**Given records:**
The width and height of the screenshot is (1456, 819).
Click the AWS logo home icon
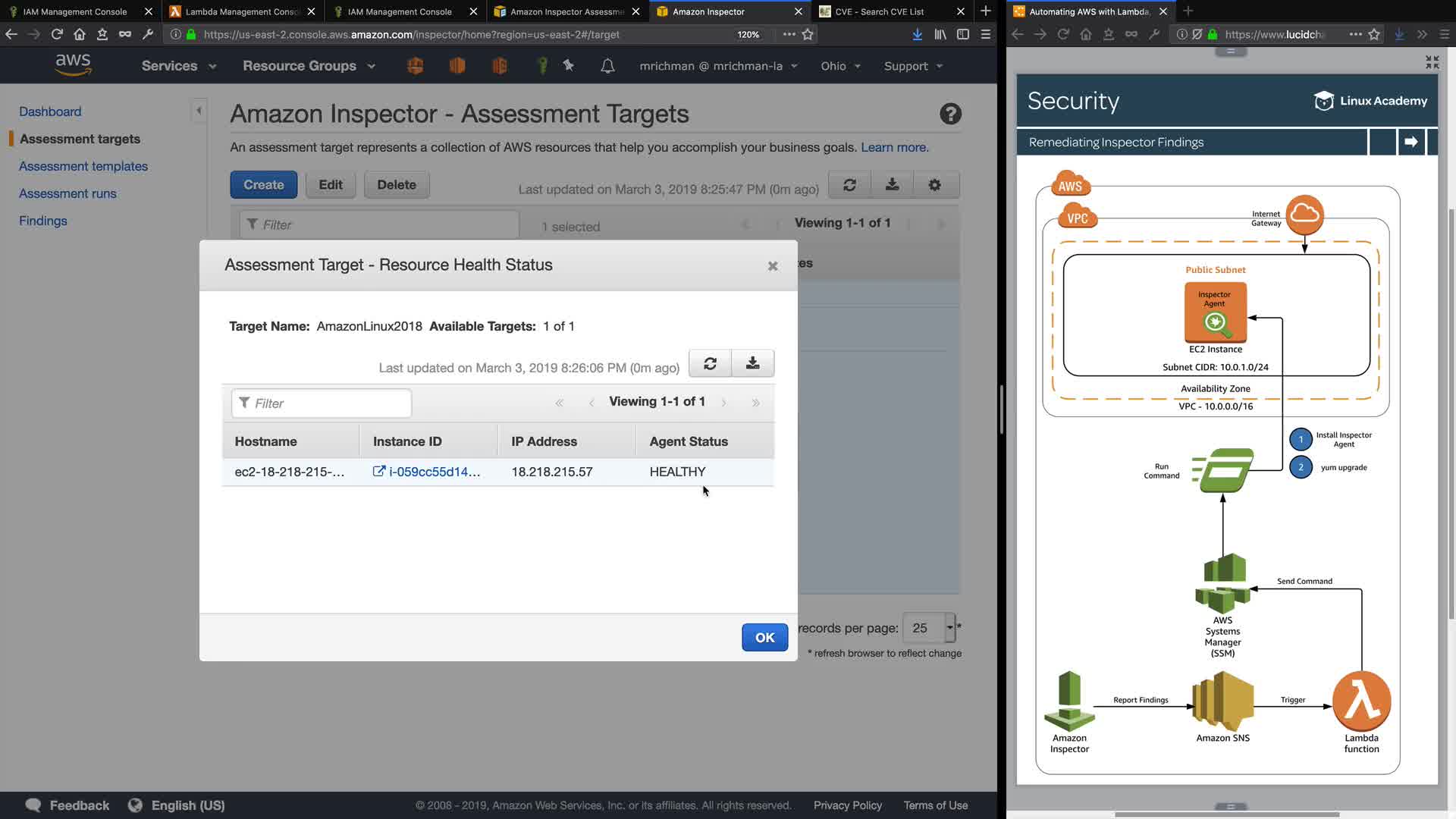(74, 66)
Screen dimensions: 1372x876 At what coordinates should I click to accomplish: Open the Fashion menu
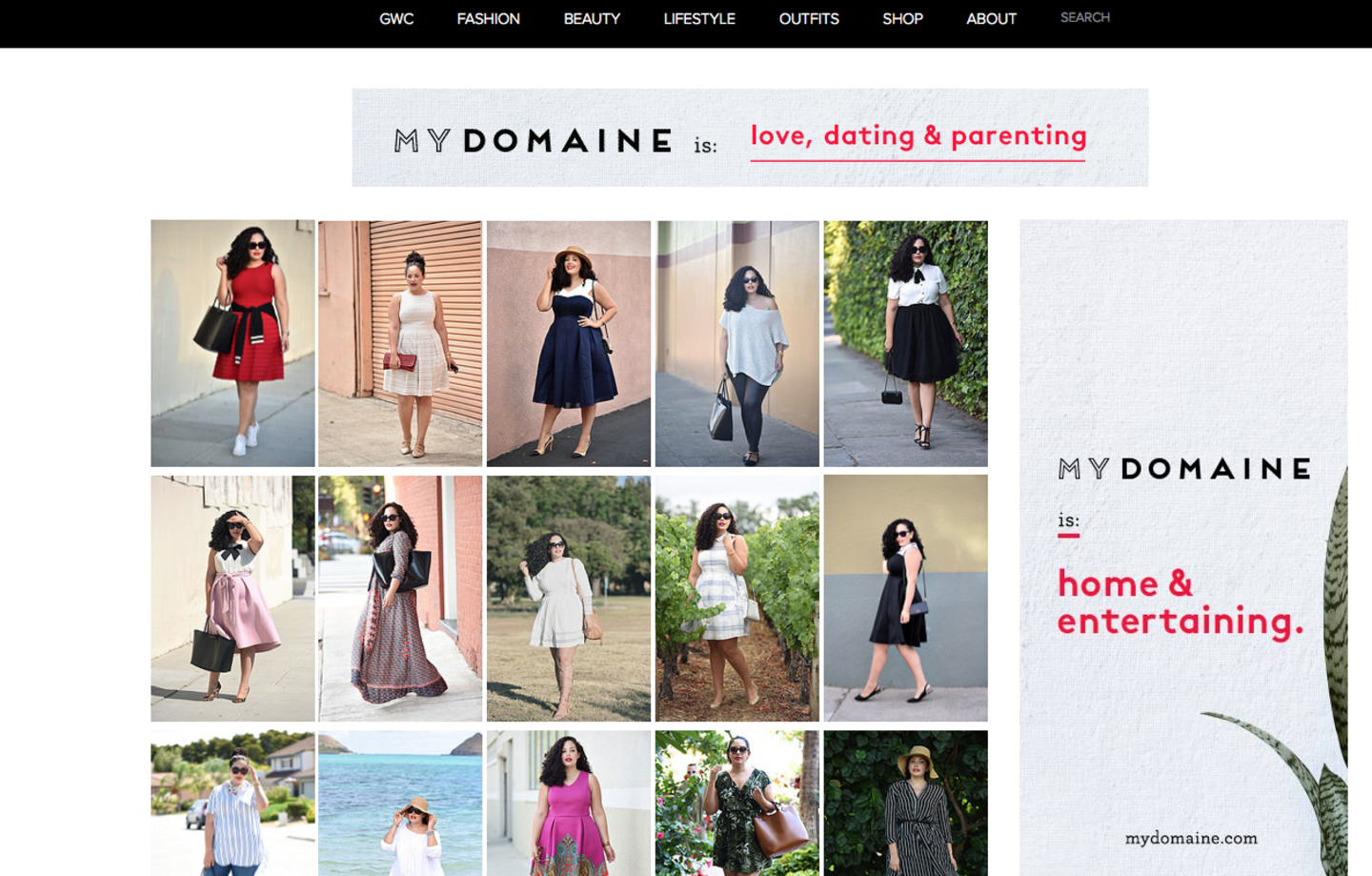pos(488,19)

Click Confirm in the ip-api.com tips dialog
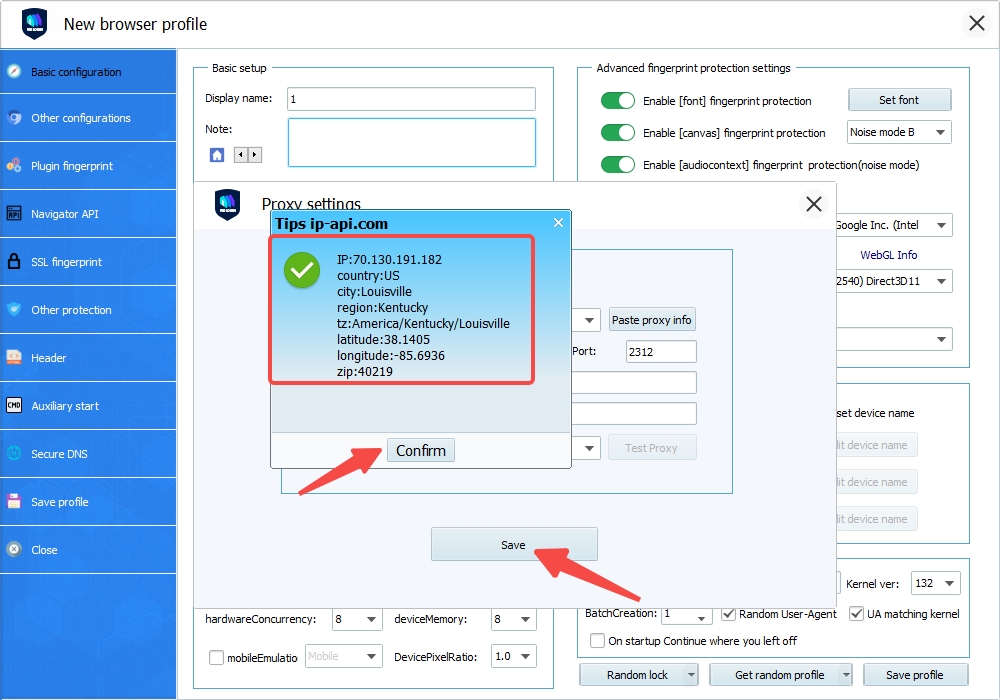click(420, 451)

**The task:** Write out every line of the records above word for word, omitting the pictures.

**Written answer:**
The width and height of the screenshot is (1456, 819).
Click the AWS logo home icon
(74, 66)
Screen dimensions: 1372x876 At what coordinates should I click to accomplish: Open the Fashion menu
pos(488,19)

Click Confirm in the ip-api.com tips dialog
click(420, 451)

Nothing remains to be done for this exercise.